July 12, 2016
Volatility linked to oil prices, global stocks and the recent Brexit sell-off may be causing uncertainty in the market but, according to JLL research, companies are growing and pushing demand in the U.S. office market. JLL’s second quarter U.S. office statistics show that, despite a slow first quarter, U.S. office demand is up nationwide.
Apart from Houston, tenants across markets have largely resumed expansionary leasing as new supply comes online. Expansions increased to comprise nearly 50 percent of total leasing volume in the second quarter. Furthermore, overall occupancy growth has returned to what’s closer to the norm that’s been recorded the past two years.
Rents have grown 14 percent overall since Q1 2010, and 24 percent in CBDs. Currently, several markets are nearing peak pricing, causing rent growth to moderate. That said, landlords are expected to maintain the upper hand in lease negotiations across the majority of markets through 2017. This is especially true for secondary markets where new supply has been significantly limited.
With the exception of Houston, supply constraints continue to plague the U.S. market at large – particularly in millennial-favored markets. Vacancy inched downward to reach 14.6 percent overall – 12.1 percent in CBDs and 16.1 percent in suburban submarkets.

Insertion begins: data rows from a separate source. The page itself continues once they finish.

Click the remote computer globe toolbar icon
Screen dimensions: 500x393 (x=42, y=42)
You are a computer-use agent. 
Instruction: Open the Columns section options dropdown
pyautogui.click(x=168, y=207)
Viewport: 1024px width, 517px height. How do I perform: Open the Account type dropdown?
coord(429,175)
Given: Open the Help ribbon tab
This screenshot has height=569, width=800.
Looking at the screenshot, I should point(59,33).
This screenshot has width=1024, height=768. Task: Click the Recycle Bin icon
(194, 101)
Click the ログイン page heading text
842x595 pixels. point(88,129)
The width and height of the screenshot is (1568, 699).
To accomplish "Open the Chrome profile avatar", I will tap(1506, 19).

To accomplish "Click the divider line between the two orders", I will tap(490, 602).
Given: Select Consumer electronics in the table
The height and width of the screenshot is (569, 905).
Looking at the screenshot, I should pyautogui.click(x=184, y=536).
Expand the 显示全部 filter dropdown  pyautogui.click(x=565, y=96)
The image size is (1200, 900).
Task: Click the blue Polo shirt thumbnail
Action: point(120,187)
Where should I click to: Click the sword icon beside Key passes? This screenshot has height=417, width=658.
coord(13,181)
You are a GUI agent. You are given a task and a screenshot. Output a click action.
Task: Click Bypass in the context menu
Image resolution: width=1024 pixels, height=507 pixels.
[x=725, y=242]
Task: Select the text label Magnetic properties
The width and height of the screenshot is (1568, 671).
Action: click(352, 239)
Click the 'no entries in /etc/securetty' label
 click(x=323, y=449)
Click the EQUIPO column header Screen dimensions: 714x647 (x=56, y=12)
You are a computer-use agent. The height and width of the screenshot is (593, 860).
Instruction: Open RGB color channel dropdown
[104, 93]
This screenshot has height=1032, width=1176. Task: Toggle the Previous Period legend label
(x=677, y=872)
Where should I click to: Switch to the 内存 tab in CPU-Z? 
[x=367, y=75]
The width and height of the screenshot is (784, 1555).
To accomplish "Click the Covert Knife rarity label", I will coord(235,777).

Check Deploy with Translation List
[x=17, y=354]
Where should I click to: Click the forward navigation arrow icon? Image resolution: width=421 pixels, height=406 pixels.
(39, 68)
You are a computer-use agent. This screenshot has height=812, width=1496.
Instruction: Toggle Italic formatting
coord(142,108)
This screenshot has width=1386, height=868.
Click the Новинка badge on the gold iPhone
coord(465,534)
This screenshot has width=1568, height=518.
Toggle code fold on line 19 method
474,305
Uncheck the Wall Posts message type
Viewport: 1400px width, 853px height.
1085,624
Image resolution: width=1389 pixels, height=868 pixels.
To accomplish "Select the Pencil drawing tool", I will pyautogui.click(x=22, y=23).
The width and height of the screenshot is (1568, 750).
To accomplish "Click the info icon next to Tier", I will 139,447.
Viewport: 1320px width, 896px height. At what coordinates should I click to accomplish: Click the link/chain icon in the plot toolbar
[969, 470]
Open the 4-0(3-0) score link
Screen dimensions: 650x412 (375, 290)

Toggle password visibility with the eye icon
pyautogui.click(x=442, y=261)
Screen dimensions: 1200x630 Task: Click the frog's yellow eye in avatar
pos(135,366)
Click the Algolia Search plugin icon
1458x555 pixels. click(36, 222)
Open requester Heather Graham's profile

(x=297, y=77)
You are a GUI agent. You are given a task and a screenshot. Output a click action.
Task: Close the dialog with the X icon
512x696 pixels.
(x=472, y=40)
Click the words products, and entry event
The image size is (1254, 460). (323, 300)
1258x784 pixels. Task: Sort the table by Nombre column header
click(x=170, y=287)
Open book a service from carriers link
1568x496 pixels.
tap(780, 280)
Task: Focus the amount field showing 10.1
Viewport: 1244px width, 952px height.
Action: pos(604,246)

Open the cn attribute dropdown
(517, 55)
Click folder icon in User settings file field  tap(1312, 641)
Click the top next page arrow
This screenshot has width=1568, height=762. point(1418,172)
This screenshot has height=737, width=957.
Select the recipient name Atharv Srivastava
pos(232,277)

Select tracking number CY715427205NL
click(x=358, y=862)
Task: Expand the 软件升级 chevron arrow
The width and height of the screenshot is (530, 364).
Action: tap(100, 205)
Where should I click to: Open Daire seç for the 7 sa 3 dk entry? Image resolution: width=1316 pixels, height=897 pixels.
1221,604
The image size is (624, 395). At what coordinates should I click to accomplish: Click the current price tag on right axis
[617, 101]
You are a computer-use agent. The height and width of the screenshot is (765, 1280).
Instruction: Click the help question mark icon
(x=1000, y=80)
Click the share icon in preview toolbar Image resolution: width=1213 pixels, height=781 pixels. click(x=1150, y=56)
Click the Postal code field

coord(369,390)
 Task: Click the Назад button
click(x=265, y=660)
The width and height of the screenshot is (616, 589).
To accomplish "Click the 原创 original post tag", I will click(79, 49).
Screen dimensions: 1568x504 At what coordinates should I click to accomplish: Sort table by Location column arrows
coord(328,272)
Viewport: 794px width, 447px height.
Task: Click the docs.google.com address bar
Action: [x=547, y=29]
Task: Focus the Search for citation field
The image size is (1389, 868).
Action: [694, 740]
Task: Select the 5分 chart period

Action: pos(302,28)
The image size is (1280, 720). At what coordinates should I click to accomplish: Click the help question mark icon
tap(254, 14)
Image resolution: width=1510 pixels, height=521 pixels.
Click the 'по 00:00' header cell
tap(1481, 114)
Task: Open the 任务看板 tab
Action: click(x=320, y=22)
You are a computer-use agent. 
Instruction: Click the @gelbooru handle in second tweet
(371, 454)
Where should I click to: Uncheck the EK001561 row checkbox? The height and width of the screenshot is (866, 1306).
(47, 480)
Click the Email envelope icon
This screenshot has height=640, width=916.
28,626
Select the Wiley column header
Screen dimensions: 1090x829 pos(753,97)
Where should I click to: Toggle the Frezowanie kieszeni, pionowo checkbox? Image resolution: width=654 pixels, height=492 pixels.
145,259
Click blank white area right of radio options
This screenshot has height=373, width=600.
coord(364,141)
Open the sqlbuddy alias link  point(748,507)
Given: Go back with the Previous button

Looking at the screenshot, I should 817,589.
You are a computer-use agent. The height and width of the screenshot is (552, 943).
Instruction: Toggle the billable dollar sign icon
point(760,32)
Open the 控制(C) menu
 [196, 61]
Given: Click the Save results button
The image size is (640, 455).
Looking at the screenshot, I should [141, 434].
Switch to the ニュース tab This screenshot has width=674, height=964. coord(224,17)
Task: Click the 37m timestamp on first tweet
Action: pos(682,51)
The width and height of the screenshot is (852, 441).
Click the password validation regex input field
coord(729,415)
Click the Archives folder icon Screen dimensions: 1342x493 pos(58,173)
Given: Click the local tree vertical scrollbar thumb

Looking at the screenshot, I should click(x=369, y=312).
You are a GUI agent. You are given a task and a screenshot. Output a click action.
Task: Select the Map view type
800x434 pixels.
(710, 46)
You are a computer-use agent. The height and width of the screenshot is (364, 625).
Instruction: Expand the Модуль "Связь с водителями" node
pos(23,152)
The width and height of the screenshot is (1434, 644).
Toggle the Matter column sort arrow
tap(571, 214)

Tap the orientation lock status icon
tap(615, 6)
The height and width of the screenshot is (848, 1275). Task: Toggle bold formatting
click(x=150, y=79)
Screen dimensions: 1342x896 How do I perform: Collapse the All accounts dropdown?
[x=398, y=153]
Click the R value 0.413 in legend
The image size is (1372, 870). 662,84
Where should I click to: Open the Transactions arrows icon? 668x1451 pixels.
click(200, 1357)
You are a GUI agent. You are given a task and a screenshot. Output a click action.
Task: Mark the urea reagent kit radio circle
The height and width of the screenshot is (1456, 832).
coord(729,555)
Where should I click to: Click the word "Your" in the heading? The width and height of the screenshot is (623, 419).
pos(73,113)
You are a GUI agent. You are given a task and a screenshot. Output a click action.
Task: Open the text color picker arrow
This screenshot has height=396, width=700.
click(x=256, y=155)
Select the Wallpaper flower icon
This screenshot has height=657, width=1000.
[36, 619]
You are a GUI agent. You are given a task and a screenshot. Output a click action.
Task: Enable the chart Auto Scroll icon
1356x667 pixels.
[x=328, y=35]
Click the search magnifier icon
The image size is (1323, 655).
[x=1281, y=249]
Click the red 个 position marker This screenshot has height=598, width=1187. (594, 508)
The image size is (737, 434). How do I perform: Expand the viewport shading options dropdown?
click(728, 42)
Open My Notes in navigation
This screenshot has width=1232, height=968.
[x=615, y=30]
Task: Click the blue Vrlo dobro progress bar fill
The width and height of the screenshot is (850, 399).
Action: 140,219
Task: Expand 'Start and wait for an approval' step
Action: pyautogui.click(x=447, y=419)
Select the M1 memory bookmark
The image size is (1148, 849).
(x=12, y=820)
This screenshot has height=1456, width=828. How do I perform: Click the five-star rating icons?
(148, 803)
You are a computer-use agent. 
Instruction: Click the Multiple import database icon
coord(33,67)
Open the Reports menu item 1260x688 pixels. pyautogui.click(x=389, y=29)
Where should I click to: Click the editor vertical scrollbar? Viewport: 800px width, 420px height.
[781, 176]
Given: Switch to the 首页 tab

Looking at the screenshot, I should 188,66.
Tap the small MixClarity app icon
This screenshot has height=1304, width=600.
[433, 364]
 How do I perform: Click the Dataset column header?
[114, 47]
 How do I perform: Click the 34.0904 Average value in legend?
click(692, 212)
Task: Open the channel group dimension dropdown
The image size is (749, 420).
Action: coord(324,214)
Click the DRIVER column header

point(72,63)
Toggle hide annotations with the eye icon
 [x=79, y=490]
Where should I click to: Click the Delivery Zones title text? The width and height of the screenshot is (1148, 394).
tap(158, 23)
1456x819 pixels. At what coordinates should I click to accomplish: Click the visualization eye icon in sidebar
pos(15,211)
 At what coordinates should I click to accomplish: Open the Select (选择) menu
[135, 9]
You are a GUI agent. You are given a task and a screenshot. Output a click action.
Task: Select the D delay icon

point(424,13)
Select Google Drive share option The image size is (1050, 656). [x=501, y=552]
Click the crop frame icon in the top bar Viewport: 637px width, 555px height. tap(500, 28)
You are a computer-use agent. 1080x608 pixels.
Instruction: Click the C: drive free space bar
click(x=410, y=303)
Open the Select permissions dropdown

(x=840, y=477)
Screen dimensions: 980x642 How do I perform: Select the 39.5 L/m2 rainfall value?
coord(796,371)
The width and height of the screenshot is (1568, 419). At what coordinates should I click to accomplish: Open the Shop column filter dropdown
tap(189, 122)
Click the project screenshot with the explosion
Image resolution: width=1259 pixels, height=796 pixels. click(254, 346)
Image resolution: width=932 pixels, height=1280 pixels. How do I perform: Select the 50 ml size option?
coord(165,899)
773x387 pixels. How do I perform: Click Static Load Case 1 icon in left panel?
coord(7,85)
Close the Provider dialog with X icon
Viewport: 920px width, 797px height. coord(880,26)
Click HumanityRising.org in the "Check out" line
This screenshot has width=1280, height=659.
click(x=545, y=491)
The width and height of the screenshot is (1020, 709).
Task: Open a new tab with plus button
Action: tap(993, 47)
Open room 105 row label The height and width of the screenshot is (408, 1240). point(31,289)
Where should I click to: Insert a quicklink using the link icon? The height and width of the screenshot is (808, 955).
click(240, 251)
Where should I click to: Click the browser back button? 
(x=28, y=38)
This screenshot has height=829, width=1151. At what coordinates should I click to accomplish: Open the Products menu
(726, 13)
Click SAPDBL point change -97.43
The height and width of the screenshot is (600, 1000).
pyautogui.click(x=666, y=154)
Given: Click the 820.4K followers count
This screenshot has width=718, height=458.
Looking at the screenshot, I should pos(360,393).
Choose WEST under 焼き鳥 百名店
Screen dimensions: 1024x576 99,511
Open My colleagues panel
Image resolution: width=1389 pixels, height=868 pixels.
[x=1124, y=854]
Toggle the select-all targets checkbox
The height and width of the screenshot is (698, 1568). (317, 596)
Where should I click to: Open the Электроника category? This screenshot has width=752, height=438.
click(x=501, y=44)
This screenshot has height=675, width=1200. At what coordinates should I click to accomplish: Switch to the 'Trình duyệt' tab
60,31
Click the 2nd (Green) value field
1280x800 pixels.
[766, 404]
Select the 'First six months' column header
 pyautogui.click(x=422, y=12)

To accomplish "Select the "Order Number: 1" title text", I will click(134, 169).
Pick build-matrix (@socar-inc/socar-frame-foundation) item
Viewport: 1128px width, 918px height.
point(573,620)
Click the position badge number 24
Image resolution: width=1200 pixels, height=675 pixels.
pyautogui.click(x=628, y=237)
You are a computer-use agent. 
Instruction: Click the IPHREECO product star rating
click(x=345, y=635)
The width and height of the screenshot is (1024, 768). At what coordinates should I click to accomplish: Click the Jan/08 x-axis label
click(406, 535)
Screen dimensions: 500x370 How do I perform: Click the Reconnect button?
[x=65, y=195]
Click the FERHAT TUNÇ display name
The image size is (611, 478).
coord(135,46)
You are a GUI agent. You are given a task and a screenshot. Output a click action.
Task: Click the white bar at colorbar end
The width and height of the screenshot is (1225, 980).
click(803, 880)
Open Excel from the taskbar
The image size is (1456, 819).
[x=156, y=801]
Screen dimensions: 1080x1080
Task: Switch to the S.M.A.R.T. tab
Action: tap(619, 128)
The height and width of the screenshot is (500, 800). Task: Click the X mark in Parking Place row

The lowest vacancy markets in the country are:
- San Francisco
- Salt Lake City
Developers broke ground on more than 20 million square feet of projects during the second quarter, bringing the total pipeline to 101 million square feet. However, 65 percent of new development is in just 10 markets, led by New York, Dallas, Washington, DC and Seattle-Bellevue. As a result, rents in Class B properties are getting a boost. Class B properties in high-demand CBDs are posting above average rent growth – especially where new development is limited.